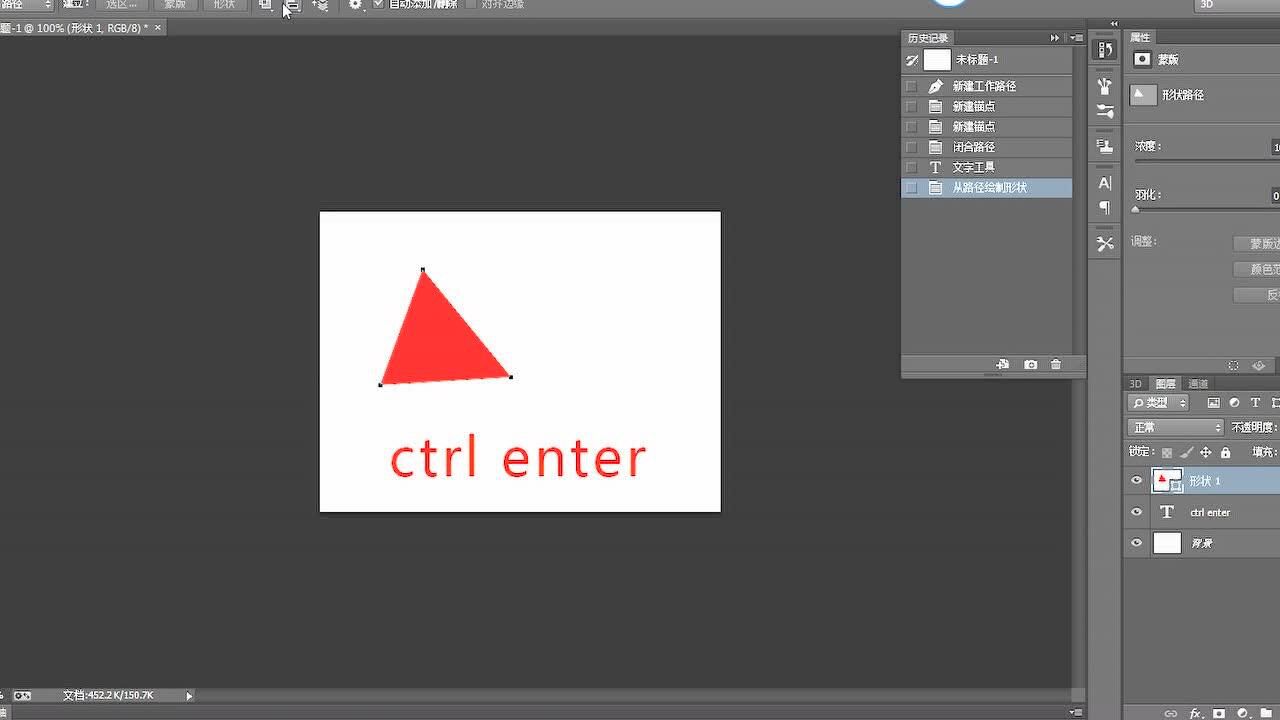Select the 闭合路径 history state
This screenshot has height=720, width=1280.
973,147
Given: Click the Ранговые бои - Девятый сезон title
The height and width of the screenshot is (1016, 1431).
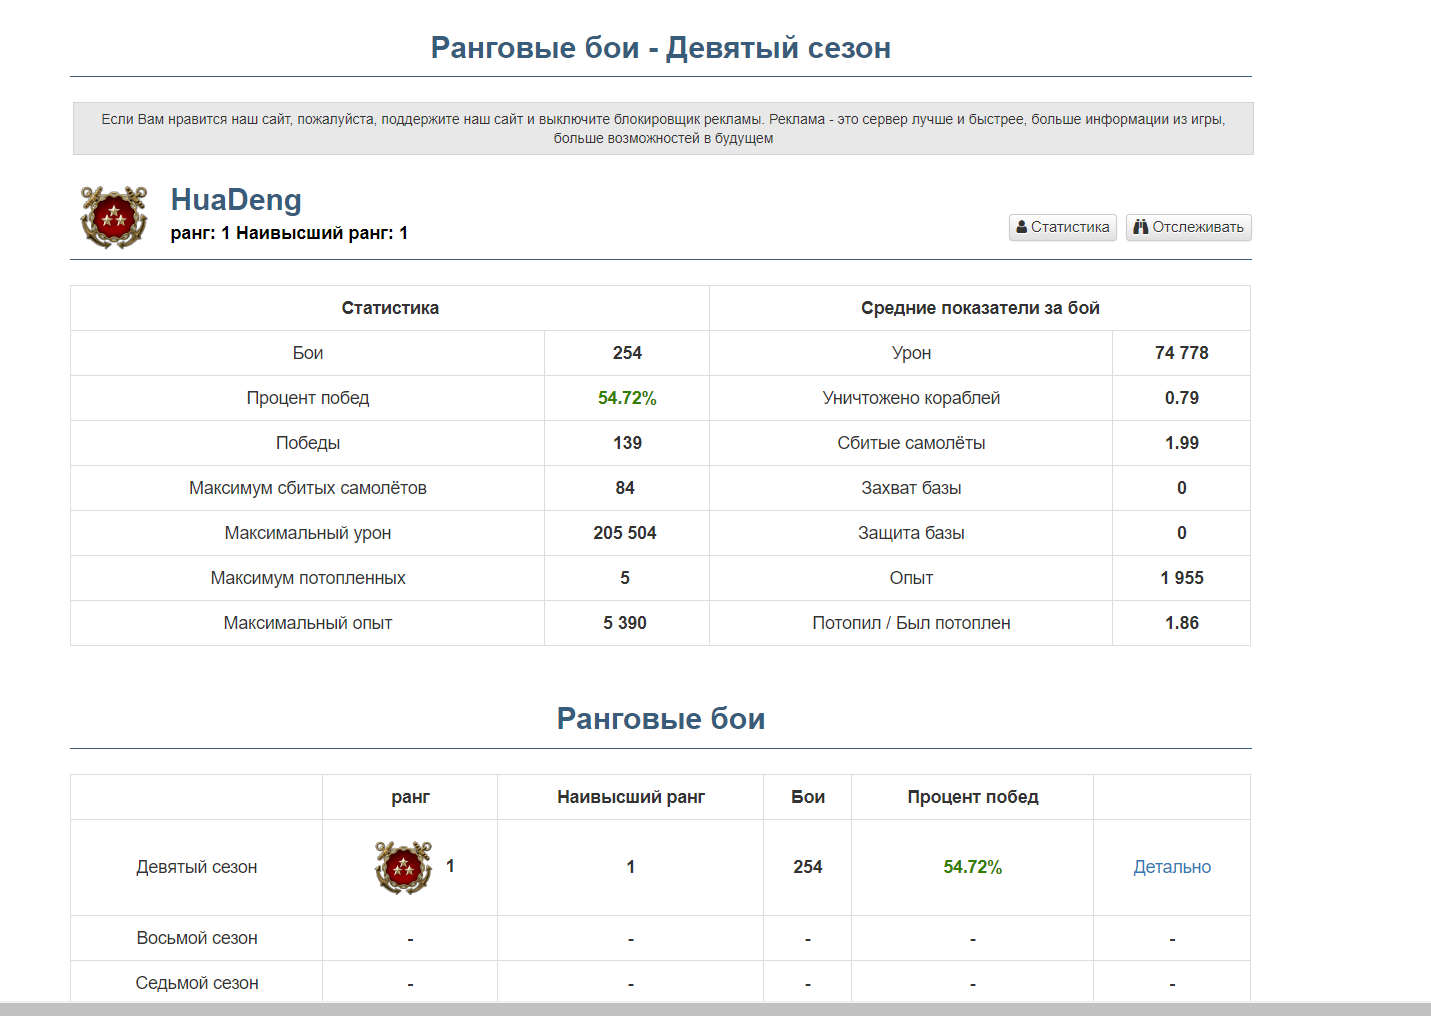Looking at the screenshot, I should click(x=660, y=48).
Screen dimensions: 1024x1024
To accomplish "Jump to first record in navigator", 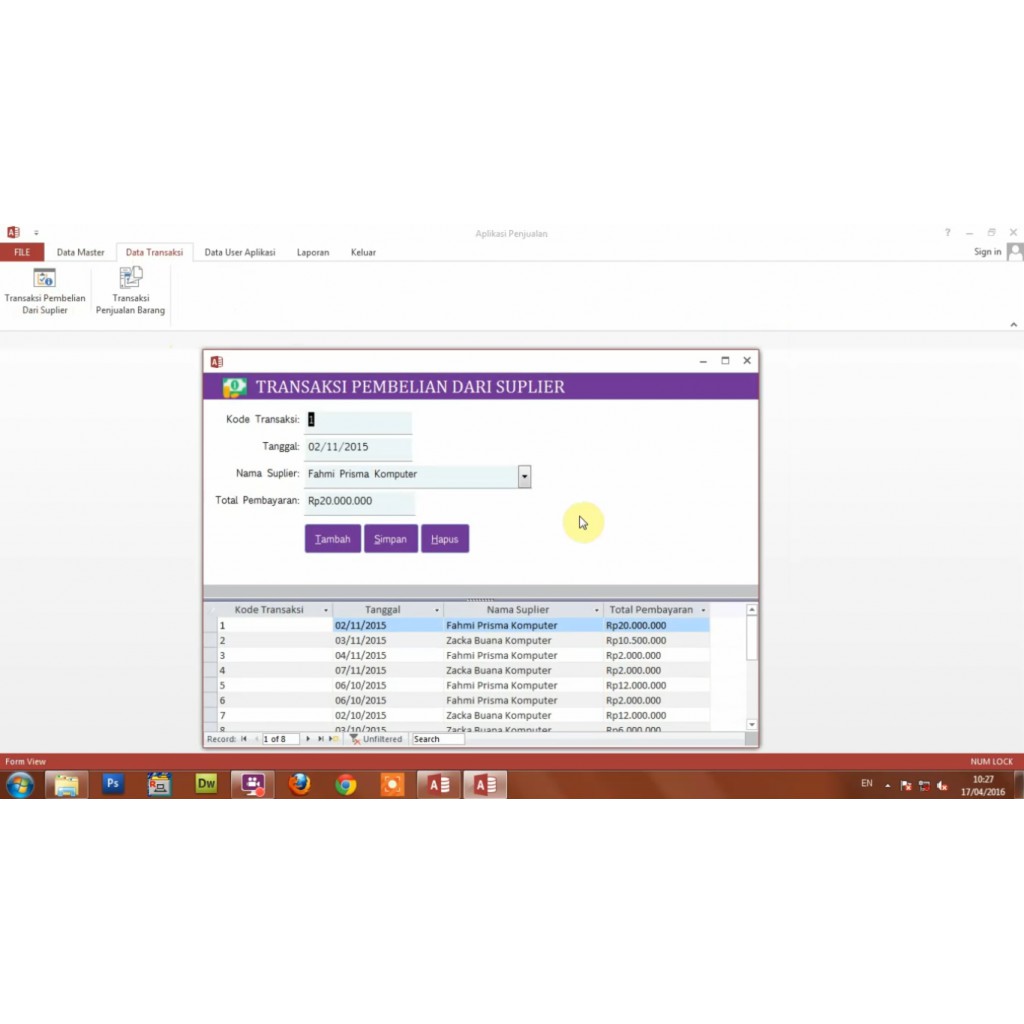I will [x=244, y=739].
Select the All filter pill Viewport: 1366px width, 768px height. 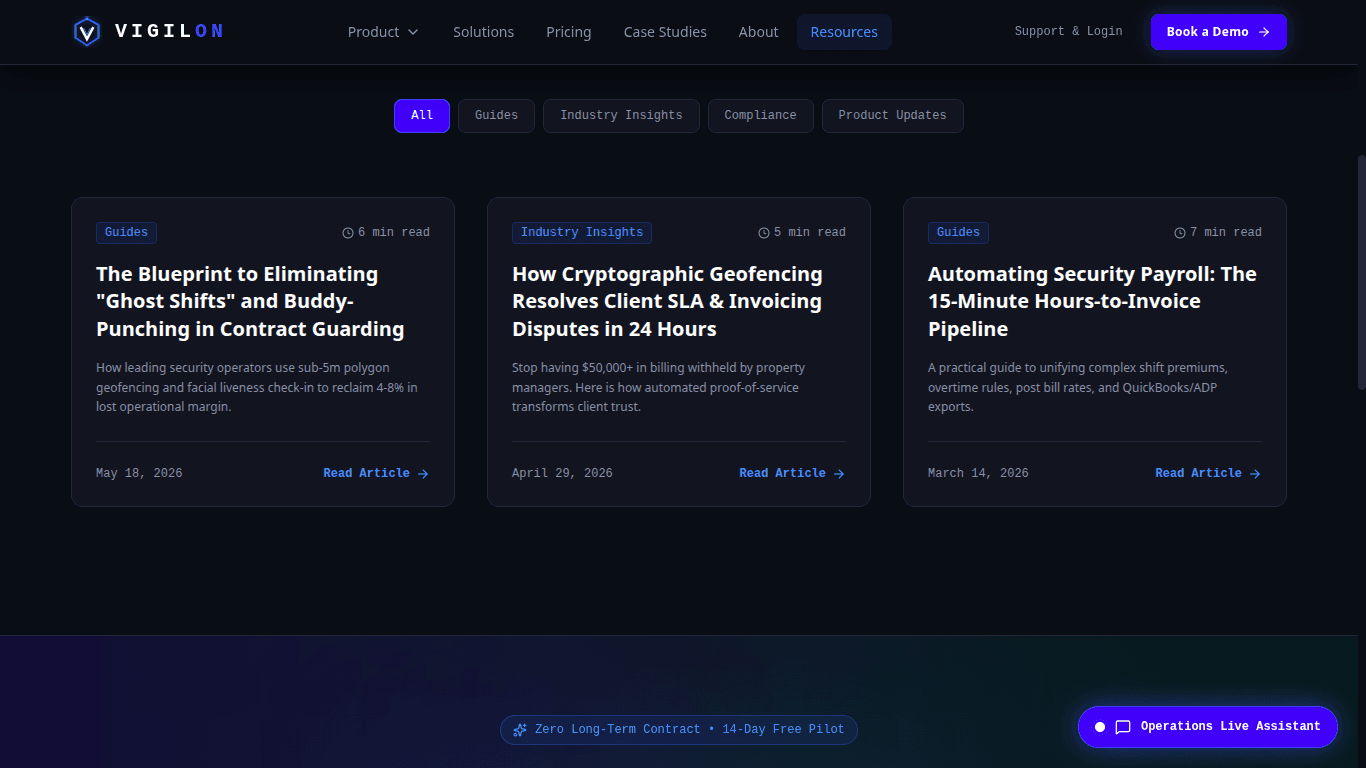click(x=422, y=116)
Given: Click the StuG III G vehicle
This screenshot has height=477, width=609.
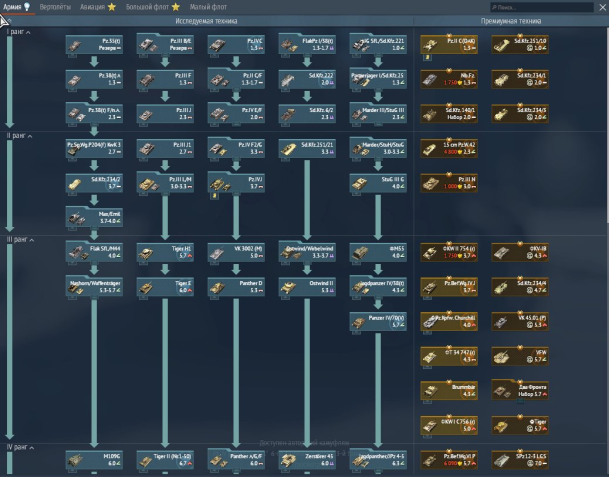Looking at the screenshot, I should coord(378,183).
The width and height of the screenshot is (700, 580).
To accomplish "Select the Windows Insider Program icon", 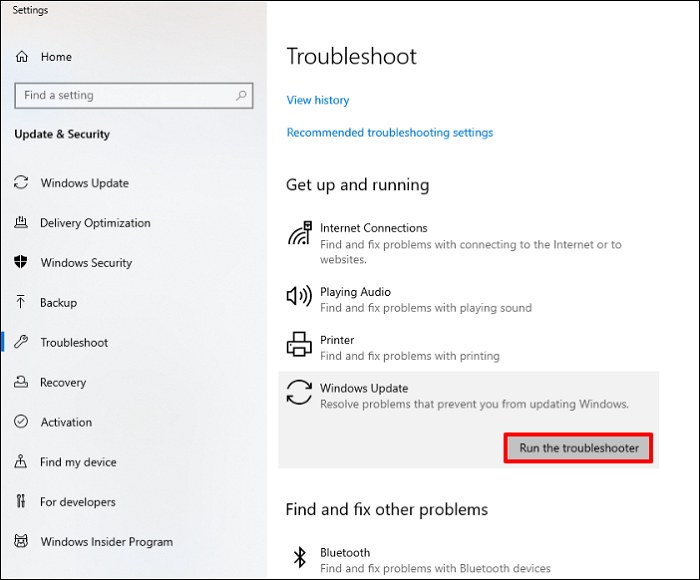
- - - - - - -
A copy of each line above that holds the word "Given" is the expected answer.

Given: Click the Ранговые бои - Девятый сезон title
Given: Click the StuG III G vehicle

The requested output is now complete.